Data excerpts:
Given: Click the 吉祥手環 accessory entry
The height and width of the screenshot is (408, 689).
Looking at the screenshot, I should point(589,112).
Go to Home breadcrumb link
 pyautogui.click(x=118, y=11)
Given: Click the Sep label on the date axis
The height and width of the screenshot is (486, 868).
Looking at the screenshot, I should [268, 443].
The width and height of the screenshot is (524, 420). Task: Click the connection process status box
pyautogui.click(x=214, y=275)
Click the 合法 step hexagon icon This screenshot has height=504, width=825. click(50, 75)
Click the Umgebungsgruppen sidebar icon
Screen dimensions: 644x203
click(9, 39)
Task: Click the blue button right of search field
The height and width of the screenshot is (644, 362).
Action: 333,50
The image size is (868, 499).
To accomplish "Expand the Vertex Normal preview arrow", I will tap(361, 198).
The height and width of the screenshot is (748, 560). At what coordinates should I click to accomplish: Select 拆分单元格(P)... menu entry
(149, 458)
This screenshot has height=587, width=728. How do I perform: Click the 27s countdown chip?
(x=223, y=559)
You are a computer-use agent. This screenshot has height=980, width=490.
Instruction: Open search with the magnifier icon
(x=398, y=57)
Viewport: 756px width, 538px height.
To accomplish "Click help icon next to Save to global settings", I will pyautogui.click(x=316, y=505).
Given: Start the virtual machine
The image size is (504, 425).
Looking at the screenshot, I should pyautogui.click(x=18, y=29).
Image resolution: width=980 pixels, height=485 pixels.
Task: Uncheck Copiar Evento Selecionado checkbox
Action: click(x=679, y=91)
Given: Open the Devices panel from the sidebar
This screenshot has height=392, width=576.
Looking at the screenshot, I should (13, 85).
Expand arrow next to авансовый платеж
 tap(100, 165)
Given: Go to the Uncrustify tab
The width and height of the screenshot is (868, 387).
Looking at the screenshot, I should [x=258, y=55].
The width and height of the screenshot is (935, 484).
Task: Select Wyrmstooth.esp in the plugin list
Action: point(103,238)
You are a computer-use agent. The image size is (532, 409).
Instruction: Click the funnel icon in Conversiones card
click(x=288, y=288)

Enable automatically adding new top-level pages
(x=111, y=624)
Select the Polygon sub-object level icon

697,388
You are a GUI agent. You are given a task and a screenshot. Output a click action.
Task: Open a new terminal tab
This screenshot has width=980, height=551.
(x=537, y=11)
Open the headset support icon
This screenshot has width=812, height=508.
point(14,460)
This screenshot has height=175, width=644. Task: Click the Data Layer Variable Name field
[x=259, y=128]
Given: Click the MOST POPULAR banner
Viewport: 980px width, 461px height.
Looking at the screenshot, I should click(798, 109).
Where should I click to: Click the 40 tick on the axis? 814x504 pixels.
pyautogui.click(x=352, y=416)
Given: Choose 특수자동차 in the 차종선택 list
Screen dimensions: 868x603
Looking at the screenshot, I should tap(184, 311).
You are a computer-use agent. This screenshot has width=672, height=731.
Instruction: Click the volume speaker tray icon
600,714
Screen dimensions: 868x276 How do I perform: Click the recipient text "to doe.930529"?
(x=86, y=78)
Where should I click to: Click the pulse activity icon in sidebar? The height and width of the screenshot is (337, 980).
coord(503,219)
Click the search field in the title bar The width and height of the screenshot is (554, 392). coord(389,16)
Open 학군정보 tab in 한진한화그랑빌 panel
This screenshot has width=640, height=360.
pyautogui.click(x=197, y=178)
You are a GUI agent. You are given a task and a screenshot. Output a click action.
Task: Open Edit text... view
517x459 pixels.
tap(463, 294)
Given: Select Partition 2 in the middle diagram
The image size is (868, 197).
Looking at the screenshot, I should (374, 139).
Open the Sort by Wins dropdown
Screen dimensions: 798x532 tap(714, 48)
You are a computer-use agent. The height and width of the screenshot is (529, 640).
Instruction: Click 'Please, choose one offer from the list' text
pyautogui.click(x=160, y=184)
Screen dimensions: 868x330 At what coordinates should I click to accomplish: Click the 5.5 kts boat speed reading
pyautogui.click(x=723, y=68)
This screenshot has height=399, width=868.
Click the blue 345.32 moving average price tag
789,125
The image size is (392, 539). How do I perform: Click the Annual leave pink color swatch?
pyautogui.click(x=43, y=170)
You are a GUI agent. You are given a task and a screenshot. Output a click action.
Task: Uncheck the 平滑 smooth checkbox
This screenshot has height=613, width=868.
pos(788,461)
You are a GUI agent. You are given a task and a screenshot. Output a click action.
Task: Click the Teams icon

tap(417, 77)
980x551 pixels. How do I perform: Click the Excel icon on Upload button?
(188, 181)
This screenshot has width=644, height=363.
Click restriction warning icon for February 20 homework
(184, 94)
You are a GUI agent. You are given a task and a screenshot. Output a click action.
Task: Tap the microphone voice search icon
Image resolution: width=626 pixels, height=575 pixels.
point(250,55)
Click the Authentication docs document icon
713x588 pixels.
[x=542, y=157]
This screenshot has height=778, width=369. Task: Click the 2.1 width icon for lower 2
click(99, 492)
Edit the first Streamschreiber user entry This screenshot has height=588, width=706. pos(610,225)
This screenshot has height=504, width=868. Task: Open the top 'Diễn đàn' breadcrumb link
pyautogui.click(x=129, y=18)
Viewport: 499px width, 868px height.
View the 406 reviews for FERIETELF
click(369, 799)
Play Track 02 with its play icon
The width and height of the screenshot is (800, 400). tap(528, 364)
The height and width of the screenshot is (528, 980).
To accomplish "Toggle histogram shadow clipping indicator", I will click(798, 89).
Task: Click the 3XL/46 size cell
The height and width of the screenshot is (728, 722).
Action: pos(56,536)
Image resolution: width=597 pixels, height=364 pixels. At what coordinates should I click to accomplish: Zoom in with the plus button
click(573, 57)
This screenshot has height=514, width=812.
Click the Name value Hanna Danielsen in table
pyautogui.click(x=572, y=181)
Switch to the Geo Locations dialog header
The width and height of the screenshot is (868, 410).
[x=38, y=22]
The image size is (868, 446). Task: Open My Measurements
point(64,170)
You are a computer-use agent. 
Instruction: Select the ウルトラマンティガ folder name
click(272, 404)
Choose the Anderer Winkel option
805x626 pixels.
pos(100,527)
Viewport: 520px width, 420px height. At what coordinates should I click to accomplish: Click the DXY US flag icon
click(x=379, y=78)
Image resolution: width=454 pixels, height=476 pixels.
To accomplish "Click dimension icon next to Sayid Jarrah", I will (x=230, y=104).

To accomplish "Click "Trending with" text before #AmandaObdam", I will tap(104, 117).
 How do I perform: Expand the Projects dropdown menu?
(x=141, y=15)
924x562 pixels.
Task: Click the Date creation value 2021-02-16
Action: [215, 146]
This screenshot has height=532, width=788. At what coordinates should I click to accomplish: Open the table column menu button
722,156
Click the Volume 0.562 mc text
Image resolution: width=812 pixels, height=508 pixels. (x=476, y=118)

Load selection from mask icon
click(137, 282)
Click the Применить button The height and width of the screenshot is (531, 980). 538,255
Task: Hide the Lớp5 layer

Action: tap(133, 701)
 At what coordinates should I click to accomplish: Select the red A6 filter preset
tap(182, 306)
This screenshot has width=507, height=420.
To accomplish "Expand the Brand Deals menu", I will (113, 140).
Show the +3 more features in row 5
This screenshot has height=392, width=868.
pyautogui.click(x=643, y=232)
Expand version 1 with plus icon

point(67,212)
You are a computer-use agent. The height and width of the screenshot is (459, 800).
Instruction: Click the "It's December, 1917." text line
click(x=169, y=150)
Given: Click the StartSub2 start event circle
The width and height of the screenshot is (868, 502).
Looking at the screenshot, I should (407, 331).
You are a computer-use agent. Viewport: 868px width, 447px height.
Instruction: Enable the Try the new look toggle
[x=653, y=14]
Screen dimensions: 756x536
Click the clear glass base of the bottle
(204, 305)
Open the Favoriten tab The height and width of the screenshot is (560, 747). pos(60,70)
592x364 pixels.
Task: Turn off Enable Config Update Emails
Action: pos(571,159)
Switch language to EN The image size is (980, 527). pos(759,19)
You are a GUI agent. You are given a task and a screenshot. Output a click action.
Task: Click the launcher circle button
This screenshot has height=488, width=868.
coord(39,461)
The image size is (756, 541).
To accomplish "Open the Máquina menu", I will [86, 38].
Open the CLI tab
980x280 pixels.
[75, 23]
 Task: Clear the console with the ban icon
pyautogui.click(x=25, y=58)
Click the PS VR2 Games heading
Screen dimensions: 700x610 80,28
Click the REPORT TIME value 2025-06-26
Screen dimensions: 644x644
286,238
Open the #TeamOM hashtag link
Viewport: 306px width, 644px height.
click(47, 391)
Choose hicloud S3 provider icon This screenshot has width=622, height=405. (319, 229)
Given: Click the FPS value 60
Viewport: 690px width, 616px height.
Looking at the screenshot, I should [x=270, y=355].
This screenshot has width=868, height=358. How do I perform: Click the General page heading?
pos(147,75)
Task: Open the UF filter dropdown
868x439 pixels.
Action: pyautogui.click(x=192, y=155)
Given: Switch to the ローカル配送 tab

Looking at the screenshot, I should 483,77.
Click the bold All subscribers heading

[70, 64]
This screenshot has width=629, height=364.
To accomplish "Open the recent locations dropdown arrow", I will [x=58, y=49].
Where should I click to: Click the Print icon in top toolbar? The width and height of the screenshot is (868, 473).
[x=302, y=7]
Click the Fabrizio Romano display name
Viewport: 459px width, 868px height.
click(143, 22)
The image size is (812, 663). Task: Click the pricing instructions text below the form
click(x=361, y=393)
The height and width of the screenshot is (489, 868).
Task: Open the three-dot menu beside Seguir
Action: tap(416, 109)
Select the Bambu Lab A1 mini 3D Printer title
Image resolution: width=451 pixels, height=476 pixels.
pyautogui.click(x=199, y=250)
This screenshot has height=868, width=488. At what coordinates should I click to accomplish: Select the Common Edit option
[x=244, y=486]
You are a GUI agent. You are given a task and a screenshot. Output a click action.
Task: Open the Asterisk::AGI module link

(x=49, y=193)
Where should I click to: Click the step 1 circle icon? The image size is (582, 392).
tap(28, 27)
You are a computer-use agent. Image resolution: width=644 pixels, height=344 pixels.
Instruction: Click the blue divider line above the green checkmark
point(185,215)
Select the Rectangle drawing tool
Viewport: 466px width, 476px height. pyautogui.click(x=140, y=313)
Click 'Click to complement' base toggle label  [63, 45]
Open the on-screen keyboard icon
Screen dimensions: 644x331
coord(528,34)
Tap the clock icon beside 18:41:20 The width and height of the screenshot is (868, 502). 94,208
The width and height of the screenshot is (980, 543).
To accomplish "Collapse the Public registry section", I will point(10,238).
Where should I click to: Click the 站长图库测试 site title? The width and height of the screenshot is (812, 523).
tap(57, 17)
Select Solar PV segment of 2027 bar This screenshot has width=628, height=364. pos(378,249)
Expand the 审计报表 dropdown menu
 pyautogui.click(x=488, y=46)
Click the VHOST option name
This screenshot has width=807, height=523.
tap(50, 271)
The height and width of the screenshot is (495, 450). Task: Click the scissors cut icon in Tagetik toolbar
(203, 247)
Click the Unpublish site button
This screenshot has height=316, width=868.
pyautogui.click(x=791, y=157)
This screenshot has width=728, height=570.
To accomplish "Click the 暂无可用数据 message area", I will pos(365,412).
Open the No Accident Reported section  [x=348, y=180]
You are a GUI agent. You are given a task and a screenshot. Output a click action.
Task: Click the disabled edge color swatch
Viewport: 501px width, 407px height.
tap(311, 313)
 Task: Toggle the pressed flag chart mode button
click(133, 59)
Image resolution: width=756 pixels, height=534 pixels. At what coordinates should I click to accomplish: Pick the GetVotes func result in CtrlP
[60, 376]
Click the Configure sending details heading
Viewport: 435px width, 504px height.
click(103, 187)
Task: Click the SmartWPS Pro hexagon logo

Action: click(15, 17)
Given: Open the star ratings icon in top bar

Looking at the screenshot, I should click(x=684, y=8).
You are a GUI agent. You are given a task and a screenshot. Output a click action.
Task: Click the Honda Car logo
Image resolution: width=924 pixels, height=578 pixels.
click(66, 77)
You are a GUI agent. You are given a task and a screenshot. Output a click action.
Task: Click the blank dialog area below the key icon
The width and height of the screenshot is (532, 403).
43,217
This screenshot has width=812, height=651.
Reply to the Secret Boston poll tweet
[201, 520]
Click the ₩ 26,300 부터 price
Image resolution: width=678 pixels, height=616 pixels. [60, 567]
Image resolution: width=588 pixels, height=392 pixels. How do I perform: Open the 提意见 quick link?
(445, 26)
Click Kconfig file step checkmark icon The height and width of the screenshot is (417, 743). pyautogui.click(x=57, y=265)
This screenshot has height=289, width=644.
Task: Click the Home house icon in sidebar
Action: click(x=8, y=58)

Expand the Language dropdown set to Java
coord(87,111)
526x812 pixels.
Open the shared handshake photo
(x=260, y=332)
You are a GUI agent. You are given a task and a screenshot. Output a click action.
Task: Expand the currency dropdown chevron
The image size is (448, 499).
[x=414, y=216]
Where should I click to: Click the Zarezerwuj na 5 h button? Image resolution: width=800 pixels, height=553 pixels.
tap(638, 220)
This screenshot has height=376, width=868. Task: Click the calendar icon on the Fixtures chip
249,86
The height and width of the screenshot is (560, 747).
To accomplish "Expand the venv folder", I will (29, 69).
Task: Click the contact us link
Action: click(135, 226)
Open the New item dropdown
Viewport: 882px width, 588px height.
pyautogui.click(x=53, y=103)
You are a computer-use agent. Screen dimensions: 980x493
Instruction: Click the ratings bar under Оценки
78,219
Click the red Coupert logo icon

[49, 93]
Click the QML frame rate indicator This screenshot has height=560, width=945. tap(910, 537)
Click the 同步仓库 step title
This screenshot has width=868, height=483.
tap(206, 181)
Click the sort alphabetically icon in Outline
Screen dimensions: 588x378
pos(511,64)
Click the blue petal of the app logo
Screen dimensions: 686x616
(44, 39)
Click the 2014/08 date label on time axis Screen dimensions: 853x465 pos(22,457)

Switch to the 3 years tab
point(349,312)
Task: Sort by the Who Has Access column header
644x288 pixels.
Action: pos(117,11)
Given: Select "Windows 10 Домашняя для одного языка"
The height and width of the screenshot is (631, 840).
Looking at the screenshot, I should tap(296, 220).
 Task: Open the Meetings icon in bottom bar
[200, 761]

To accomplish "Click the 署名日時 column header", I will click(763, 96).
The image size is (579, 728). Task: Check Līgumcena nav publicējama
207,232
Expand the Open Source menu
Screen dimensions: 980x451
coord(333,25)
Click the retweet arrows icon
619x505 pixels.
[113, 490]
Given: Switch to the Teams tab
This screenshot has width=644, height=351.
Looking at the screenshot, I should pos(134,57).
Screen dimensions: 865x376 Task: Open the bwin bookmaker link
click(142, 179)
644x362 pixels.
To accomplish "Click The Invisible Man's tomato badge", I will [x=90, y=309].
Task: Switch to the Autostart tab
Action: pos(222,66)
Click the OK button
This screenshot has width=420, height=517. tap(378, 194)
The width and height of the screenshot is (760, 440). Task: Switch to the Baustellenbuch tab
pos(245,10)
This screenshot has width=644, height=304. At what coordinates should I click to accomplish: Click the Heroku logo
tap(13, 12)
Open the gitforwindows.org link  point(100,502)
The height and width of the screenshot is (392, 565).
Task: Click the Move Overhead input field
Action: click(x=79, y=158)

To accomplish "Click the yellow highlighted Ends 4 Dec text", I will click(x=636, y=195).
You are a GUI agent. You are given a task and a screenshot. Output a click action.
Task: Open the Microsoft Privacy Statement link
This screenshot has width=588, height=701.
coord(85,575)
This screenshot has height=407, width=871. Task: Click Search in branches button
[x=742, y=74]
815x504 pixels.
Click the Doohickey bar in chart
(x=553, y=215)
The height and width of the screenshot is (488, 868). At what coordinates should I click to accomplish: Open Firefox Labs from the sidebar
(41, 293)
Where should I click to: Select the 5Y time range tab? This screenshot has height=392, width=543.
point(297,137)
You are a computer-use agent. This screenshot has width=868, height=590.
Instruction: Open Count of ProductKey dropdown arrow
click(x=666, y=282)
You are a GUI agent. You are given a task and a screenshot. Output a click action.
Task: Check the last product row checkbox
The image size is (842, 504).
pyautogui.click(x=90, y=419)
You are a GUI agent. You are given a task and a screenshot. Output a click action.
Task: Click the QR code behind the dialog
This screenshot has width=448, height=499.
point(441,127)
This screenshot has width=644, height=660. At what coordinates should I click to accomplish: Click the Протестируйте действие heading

Work required: All that is wanted is a faithful reproduction of the line above with "The height and width of the screenshot is (408, 689).", the line with "Given: Click the Sep label on the date axis", and every line in between.

Your response:
The height and width of the screenshot is (408, 689).
Looking at the screenshot, I should point(589,112).
Go to Home breadcrumb link
 pyautogui.click(x=118, y=11)
Given: Click the Sep label on the date axis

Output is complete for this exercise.